Records provided:
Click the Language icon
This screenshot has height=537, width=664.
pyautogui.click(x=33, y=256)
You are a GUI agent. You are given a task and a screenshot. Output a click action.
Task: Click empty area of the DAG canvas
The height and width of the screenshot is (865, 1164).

Problem statement:
Copy, with no alteration, the line that contains "Task: Click empty area of the DAG canvas" and each remaining line of the listing above.

Answer box:
Task: Click empty area of the DAG canvas
The height and width of the screenshot is (865, 1164).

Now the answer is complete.